_Exercise:_ Please copy out the records that follow, word for word.

_Recorded data:_
BEGIN

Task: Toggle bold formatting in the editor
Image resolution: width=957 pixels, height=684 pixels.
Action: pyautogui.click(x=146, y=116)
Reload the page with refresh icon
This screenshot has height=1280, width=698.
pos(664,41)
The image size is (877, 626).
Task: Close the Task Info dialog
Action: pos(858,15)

END

_Task result:_
Task: Toggle bold formatting in the editor
Image resolution: width=957 pixels, height=684 pixels.
Action: pyautogui.click(x=146, y=116)
Reload the page with refresh icon
This screenshot has height=1280, width=698.
pos(664,41)
The image size is (877, 626).
Task: Close the Task Info dialog
Action: pos(858,15)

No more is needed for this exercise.